Вера Федоровна очень настаивала, чтобы я с оператором П.Катаевым непременно приехала на ее юбилей. С невероятными трудностями добирались мы до Ленинграда и, конечно, опоздали: погода была нелетная. Когда прилетели — вечер уже закончился, и мы отправились в гостиницу. Там нам сказали, что о нас спрашивали от Пановой. Мы позвонили. «Ничего страшного не случилось, — обрадовавшись нашему приезду, сказала Вера Федоровна, — все было официально и торжественно. Ждем вас завтра». Это была наша предпоследняя встреча. В ресторане прямо у лифта всех гостей встречала Вера Федоровна и сама распределяла гостей за столики. Огромный стол во всю ширину зала был занят семьей и близкими. Гостей же наша хозяйка рассадила так, чтобы между ними, не всегда хорошо знакомыми, очень быстро установились дружелюбные, добрые отношения. Хорошо понимая людей, Вера Федоровна замечательно «срежиссировала» этот вечер. Для каждого — на протяжении банкета Вера Федоровна подошла ко всем столикам — у нее нашлись особые слова. Мне она сказала: «Я хочу выпить за вас, за вашу маму. Хочу, чтобы у вас все получалось» — и пригубила рюмку. Как она была весела в тот вечер, как красива! И тогда, когда двигалась по залу, и когда танцевала «русскую».

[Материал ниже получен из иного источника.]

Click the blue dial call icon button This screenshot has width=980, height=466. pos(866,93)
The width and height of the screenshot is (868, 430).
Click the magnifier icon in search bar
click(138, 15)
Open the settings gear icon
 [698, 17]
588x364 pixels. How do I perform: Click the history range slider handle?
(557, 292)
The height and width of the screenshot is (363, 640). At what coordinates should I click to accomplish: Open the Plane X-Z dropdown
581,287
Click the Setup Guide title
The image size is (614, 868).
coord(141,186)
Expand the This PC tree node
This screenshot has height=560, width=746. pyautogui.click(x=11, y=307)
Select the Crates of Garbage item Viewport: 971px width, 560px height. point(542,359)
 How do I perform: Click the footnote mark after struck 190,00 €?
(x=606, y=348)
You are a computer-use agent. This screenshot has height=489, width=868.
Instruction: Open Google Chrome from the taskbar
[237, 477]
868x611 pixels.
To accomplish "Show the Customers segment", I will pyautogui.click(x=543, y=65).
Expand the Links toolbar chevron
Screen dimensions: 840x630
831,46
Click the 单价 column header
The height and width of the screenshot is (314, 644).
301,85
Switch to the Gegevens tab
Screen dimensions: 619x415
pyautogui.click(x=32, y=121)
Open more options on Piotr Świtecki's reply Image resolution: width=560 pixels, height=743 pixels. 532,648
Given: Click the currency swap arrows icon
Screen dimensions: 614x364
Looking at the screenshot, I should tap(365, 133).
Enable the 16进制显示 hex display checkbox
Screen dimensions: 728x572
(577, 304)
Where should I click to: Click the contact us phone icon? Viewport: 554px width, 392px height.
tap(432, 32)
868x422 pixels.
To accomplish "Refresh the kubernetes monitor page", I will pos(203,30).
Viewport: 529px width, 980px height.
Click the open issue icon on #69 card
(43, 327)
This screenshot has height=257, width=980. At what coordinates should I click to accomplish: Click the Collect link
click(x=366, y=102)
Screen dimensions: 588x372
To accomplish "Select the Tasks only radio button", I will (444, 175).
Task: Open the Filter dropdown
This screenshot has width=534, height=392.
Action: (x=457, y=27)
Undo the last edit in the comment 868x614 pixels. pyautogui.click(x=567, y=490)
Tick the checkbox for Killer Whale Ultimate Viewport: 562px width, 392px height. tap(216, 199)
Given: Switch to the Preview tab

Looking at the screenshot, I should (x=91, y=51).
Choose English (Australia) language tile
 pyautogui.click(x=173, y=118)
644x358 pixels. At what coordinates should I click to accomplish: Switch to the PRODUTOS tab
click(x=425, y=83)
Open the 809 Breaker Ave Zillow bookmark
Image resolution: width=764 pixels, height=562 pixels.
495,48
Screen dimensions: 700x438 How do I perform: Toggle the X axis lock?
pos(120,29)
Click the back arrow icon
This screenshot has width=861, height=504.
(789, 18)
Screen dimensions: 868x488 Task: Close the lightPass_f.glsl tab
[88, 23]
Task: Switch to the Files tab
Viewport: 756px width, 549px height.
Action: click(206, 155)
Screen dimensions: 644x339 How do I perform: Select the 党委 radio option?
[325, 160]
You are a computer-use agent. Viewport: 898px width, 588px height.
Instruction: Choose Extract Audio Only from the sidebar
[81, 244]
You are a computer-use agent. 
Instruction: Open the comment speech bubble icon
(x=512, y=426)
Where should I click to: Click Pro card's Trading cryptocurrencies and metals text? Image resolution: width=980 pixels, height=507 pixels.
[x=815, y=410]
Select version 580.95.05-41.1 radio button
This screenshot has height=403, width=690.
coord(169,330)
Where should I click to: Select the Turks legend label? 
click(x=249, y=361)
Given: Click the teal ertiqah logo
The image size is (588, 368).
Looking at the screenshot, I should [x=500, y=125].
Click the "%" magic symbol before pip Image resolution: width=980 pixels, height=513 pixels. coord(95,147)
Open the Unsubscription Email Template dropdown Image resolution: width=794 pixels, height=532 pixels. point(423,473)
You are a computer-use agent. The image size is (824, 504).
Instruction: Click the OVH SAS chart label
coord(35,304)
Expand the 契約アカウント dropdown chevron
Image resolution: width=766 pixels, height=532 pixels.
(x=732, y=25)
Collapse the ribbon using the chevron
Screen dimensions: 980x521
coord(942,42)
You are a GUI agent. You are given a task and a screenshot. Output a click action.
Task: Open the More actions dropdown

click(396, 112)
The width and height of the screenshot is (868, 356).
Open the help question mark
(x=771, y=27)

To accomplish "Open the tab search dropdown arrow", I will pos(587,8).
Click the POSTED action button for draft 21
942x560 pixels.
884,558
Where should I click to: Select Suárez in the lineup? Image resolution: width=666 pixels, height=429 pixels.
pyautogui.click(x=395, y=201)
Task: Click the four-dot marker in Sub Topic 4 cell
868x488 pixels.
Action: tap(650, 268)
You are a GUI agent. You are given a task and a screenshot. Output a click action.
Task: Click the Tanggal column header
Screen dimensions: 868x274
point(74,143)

После этого замечательного праздника мы переписывались, строили планы на будущее. После двух постановок казалось естественным продолжать содружество. Из Комарова после больницы Вера Федоровна писала: «Танечка! Старость — это такая гадость...» И я понимала, что хочет она сказать мне. Ведь была она человеком гордым, с повышенным чувством собственного достоинства. И осанка у нее была особая, и ходила она, легко «выбрасывая» очень маленькие свои ноги, неся свое полное тело свободно и независимо. Болезнь была для нее непереносимой, так как делала ее беспомощной, отрывала от своих забот, детей. Как только я узнала, что она возвратилась домой, поехала в Ленинград. Было воскресенье. Мы провели вместе весь день, говорили о моей работе, о жизни, о будущем. Вечером я уехала. Это была наша последняя встреча...
Перебирая в памяти далекие и не столь далекие события, вновь переживая прожитое, с горечью понимаешь, сколько упущено возможностей, сколько не сказано слов необходимых, важных для меня. Ведь именно жизнь и книги, сама личность Веры Федоровны вывели меня к основной теме творчества — к теме ответственности каждого человека за самого себя, к победе этого человека над стихией обстоятельств и суеты. Теперь я это знаю, как знаю и то, что в любом роде деятельности каждодневно нужно относиться к людям не формально, отдавать им все, что можешь, — близким, друзьям, сотрудникам, ученикам. Так жили, так чувствовали мои учителя, так поступал Сергей Аполлинариевич, так относилась ко мне Вера Федоровна. И мне хочется здесь сказать об этих нравственных уроках, которые принесли мне эти воспоминания.
Теперь, когда ставлю точку, понимаю, что опасения мои были безосновательны: написано только то малое, что можно высказать на бумаге, но со мной остался весь потаенный и, может быть, еще не до конца мною осмысленный опыт общения с Верой Федоровной — с удивительным человеком, замечательным писателем. Остались ее мысли, которые вспоминаю всегда, когда нужно решать трудные жизненные и творческие вопросы, остаются ее яркие эмоции — как пересказать своеобразие ее гнева, когда он словно назревал где-то внутри, проступал пятнами на шее, а затем прорывался в жесте или строгом слове? Как передать ее смех, который начинался как-то беззвучно, таился в глазах, а потом охватывал все ее массивную фигуру, захватывал всех? Как передать ощущения теплоты и родства, которые вносила она в жизнь людей? Все это остается со мной, как мое личное богатство.
Человек, внушающий веру и надежду. В сб.: Воспоминания о В.Пановой. — М.Сов.писатель. 1988.